Before You Get to Court

Review your documents carefully for the time, date and department of the
hearing or trial.  Court calendars  are posted online.
Please dress appropriately. In the courtroom, judges make decisions
which may significantly impact the lives of the parties involved. If your
attire is a distraction to others or diminishes the seriousness of the
proceedings, you may be asked to leave and to return to Court properly dressed. You may not wear clothing with obscene or offensive language.
Please plan to arrive at the Courthouse early. You may encounter delays
finding a parking space or at the security screening. If you are late,
the Court may call your case and make a decision before you arrive.
In addition, the Judge or the clerk often advises the audience about
courtroom procedures and the parties’ rights before calling the
first case. You may not hear these important advisements if you do not arrive on time.
Do not bring weapons into the courthouse. This includes knives of any
length, screwdrivers, etc. For more information about prohibited items, please see the Court's security policies.
While you are waiting for your hearing date, it is important to prepare
your case as thoroughly as you can. Double-check your facts.
Ask important witnesses to attend the hearing.

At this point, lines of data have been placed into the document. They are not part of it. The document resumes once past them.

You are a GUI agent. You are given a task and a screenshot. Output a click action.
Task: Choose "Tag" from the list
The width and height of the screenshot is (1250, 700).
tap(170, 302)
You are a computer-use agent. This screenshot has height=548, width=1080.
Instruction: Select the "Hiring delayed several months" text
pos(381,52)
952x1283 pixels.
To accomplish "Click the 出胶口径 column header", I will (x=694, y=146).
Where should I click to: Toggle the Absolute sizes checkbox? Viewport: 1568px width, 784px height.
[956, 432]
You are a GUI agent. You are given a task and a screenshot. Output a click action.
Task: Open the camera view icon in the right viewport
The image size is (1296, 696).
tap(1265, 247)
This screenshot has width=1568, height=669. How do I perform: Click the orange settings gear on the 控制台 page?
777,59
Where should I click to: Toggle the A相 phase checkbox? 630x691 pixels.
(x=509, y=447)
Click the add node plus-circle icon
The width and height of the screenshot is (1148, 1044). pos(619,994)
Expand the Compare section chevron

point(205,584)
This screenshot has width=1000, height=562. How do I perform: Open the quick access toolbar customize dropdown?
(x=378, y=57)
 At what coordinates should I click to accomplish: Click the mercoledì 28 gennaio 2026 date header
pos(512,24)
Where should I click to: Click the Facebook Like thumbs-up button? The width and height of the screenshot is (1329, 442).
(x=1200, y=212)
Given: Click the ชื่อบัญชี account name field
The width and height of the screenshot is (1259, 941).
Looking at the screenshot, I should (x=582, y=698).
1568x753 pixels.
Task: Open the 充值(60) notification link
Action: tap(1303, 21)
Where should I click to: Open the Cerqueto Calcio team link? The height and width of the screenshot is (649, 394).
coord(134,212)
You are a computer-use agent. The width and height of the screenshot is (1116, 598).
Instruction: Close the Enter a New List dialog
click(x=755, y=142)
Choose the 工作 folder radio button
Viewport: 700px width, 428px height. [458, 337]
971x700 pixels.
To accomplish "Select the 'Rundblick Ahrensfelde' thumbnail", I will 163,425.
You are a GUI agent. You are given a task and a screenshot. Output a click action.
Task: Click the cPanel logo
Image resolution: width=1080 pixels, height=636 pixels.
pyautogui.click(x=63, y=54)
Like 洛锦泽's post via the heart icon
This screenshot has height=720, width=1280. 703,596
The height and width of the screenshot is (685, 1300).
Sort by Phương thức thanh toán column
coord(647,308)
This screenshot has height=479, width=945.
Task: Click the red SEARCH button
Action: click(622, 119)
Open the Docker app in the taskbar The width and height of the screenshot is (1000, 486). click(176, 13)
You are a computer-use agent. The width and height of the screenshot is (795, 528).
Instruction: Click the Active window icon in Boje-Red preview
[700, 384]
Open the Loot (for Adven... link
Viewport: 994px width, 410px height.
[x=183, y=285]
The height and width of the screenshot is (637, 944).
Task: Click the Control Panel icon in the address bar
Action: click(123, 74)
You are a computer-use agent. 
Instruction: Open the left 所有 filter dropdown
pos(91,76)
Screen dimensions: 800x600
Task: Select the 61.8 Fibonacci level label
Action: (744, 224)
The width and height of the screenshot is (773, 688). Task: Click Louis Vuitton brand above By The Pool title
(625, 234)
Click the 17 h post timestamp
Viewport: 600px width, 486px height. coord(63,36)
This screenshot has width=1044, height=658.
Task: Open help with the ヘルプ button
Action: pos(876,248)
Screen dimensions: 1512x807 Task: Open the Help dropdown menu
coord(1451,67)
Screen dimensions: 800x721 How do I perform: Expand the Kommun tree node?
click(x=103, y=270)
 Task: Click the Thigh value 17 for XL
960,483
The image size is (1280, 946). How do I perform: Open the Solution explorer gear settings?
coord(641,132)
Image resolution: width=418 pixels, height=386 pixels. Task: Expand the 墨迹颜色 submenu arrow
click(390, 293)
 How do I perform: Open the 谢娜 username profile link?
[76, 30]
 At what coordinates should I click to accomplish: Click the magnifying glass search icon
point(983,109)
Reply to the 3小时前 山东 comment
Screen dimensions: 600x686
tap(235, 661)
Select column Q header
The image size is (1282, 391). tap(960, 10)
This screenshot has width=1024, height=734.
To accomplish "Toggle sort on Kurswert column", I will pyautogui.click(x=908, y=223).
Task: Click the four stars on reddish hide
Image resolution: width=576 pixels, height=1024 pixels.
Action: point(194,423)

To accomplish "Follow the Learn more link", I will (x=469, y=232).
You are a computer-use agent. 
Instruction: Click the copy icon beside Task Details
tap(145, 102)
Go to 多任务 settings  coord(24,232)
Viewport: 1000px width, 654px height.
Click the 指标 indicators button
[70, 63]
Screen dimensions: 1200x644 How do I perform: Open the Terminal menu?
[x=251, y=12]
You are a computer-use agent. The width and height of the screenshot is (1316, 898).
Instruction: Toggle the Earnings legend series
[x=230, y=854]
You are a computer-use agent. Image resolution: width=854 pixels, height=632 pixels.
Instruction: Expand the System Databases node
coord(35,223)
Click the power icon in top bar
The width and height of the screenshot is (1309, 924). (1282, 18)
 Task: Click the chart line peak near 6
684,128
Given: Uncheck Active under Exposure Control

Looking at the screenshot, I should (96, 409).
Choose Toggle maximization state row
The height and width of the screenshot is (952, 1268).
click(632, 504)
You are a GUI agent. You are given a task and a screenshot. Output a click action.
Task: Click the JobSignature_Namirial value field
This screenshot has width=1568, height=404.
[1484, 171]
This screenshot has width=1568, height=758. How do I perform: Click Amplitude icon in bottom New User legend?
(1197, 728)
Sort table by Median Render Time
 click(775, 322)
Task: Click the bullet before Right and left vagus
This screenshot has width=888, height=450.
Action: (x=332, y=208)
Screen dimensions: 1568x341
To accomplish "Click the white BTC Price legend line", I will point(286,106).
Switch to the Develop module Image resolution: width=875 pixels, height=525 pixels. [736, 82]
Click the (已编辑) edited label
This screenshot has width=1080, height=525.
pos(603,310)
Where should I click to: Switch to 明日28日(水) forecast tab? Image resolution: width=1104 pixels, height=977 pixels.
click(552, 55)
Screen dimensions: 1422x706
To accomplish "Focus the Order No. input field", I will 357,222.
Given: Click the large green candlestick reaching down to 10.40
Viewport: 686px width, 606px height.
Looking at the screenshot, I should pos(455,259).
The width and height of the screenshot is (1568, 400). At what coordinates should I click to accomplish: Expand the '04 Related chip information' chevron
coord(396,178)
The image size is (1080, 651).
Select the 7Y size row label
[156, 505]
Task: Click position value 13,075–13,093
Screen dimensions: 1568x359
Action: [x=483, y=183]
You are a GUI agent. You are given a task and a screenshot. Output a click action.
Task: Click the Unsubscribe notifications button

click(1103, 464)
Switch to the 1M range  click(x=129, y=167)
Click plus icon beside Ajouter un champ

Gather all of the evidence you think you may need. Prepare any needed charts or other exhibits. Decide what you will say to the judge.
On the day of your hearing, schedule enough time to get to the court,
allowing for possible transportation or parking delays. Try to arrive early so you can locate the proper courtroom.

Court Proceedings

There are three courtrooms or “Departments.”
If you are unsure, please check the posted calendars or with the Clerk's Office.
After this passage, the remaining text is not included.